▶ THE PROBLEM: Copy out the records from the line containing "Click the plus button to buy RP" through the line containing "Looking at the screenshot, I should click(40, 333).", with no changes. Include both of those lines.

▶ DATA SHOWN:
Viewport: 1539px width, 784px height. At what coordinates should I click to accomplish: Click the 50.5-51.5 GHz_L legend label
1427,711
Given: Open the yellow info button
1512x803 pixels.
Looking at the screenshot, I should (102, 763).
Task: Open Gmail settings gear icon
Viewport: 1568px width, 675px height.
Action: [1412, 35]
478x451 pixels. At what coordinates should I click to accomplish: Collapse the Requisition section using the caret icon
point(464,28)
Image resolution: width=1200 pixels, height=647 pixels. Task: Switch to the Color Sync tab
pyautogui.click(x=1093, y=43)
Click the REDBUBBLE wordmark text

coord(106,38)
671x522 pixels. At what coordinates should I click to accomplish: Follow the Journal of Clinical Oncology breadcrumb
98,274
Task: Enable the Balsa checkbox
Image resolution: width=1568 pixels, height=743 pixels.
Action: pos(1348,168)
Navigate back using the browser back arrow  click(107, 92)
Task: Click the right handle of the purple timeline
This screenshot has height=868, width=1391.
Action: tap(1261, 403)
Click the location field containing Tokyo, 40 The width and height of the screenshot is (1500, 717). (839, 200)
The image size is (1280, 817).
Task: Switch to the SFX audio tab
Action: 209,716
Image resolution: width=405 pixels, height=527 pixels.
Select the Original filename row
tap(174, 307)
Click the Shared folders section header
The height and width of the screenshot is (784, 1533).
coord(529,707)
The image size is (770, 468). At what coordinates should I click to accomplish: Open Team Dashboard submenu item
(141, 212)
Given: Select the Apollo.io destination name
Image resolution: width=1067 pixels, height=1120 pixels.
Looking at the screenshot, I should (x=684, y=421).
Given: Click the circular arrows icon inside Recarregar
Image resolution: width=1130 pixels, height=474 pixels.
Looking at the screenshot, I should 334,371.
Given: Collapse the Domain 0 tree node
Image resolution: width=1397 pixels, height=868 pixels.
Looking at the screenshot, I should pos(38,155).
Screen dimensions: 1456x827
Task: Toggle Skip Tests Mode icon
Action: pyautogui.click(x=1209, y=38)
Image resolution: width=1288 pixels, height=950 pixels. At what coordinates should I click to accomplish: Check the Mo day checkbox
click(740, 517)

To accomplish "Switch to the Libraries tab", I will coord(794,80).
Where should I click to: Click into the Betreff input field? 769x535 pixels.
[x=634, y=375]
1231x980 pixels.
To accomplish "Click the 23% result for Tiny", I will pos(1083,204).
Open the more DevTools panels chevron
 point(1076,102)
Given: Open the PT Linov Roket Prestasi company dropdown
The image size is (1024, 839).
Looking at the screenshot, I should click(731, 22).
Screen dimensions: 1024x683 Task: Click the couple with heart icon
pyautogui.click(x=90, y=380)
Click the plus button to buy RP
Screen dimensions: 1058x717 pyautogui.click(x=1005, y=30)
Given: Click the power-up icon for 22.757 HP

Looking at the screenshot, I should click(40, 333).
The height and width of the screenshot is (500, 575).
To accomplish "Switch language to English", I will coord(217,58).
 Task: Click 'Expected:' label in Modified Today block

▶ TASK OUTPUT:
Click the plus button to buy RP
Screen dimensions: 1058x717 pyautogui.click(x=1005, y=30)
Given: Click the power-up icon for 22.757 HP

Looking at the screenshot, I should click(40, 333).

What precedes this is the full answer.